Mainly, you need a willingness to learn some mathematical concepts. These concepts are presented using examples and some math notation, but primarily I focus on these concepts as reflected in their implementation as PHP classes. For example, you will map the mathematical concept of a transition matrix onto instance variables and methods supplied by a TransitionMatrix.php class. This approach invites you to learn more by downloading the code, playing with it, then extending it further as you learn more about these mathematical concepts.
In my opinion, clickstream data is being thrown away by most Web developers, jettisoned because they are not looking at clickstream data from the point of view of its user-modeling potential. Instead, after the fact, they run report generators to figure out the number of visitors per hour, day, week, and so on.
A count of visitors is useful information, but it does not exhaust the potential of clickstream data to inform you about how sites are individually used and how they might be dynamically reconfigured based upon up-to-date user-modeling data for each individual site visitor.
The idea of Web site user modeling suggests that developers might instead use clickstream data to update dynamic models of individuals users as they click through sites. Is this possible? If so, how can it be done? These are the questions that this tutorial will explore and propose answers to.

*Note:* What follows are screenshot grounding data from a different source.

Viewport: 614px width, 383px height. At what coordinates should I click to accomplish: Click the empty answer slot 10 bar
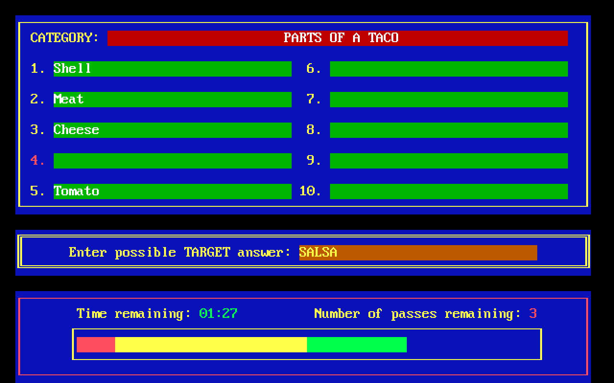449,191
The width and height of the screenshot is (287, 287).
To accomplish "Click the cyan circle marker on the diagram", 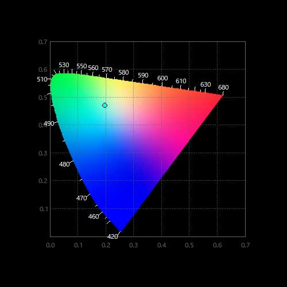I will [x=104, y=105].
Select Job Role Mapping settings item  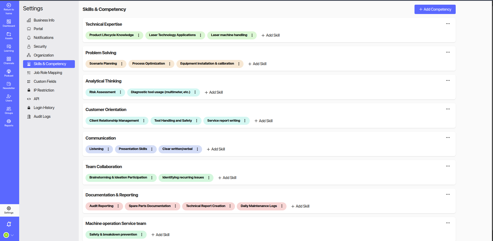[x=48, y=73]
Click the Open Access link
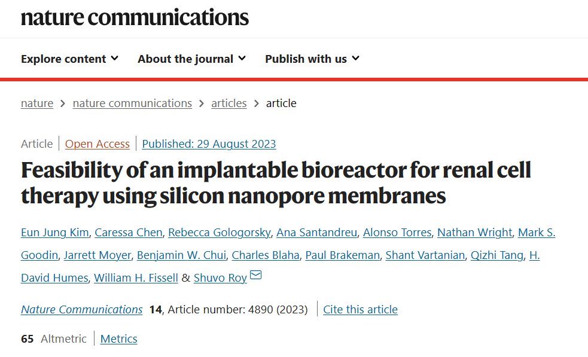The image size is (588, 357). [97, 144]
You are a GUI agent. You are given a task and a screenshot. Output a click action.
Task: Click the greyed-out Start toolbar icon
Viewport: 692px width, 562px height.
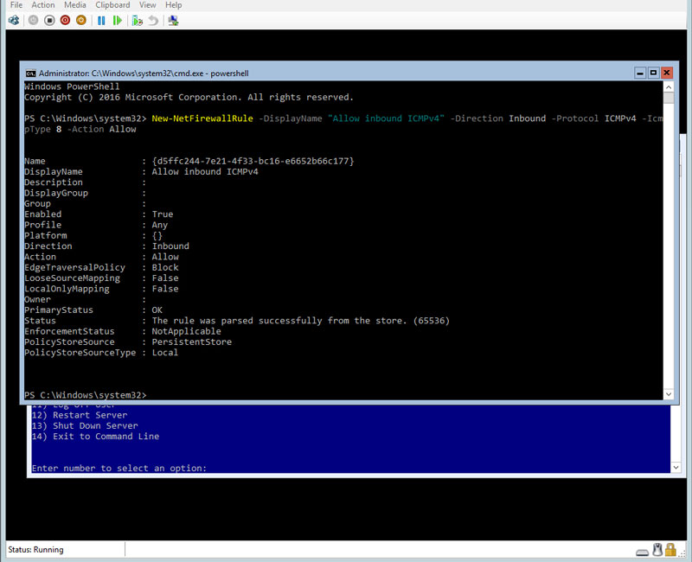point(33,20)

I will explore the Markov process theory as a way to solve a specific user-modeling problem, namely that of predicting what Web page a user will visit next. The section on Markov process theory brings with it many other applications that are only lightly touched upon in this tutorial. Should you wish to pursue Markov process theory beyond this tutorial, you will find a research area that is undergoing a renaissance pertaining to its application in many academic disciplines, from psychology to physics to compression algorithms to search engines to some of the hottest areas in statistics and mathematics. Hopefully, this tutorial will also provide you with a sense of what the Markov process buzz is about.
This tutorial has five sections:
- The first section, "What is a Web site user model? ," discusses in detail the components of Web site user modeling and highlights recent research in this area. This research suggests a simple three-component Web site user model as a way to organize thinking and research about Web site user modeling.
- The second section, "Fast and lean transition matrices ," discusses the concept of a transition matrix and how to implement it using PHP and MySQL.
-
The third section, "Encoding visitor clickstreams
," discusses how to use the
TransitionMatrix.phpclass along with cookie and session variables to gather transition frequency data for each Web site user. -
The fourth section, "Modeling users as Markov processes
," discusses Markov process theory, which is concerned with calculating the probability of future states based on transition matrix data. In this section, I explain what a Markov process is and how you might implement some common Markov probability calculations in PHP. A
Markov.phpclass implementing these calculations is discussed. - In the final section, "Wrap up ," I discuss clickstream data issues, other applications of Markov process theory, and ethical issues involved in gathering Web site user-modeling data.